| What needs to be done |
Set down the entries below verbatim, starting at the line that contains "inspector arrow icon" and ending with the line that contains "click(x=1090, y=17)", both of those lines included, and copy no other lines.

──────── Records

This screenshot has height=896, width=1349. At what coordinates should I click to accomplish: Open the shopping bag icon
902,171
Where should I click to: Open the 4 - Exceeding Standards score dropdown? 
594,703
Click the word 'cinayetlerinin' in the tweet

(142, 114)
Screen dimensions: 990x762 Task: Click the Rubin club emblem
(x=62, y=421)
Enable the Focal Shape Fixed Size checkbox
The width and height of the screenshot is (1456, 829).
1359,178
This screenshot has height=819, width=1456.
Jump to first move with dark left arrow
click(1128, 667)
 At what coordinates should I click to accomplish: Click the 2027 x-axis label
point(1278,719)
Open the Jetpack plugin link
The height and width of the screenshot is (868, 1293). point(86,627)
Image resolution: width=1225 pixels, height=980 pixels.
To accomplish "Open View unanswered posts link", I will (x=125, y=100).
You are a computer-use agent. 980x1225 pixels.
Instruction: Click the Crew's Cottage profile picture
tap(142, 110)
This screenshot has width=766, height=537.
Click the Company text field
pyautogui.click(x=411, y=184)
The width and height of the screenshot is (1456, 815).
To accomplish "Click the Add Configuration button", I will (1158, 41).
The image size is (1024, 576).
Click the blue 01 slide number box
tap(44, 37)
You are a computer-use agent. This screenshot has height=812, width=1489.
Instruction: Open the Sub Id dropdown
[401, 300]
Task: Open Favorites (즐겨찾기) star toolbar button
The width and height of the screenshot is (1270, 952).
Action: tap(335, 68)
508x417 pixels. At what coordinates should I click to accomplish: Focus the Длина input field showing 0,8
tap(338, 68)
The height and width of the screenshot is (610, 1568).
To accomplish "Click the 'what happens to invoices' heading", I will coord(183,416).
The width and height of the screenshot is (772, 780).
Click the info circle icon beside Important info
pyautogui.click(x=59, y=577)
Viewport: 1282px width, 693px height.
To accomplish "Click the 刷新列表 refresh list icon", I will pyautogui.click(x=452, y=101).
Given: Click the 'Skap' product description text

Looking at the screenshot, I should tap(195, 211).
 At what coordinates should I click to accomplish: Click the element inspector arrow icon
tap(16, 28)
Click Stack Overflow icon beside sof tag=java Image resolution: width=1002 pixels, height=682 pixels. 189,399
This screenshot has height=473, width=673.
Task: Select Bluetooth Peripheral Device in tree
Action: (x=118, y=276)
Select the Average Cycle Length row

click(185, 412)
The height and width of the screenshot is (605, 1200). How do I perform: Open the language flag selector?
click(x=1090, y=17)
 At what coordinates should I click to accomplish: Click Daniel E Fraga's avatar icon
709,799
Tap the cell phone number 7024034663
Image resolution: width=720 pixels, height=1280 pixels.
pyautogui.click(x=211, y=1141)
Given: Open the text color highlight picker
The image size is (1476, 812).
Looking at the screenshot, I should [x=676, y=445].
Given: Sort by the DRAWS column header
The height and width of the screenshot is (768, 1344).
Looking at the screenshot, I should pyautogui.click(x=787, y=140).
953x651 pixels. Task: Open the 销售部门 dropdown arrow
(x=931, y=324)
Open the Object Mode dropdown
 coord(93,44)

────────────────

| Answer in full |
 At what coordinates should I click to accomplish: Click the element inspector arrow icon
tap(16, 28)
Click Stack Overflow icon beside sof tag=java Image resolution: width=1002 pixels, height=682 pixels. 189,399
This screenshot has height=473, width=673.
Task: Select Bluetooth Peripheral Device in tree
Action: (x=118, y=276)
Select the Average Cycle Length row

click(185, 412)
The height and width of the screenshot is (605, 1200). How do I perform: Open the language flag selector?
click(x=1090, y=17)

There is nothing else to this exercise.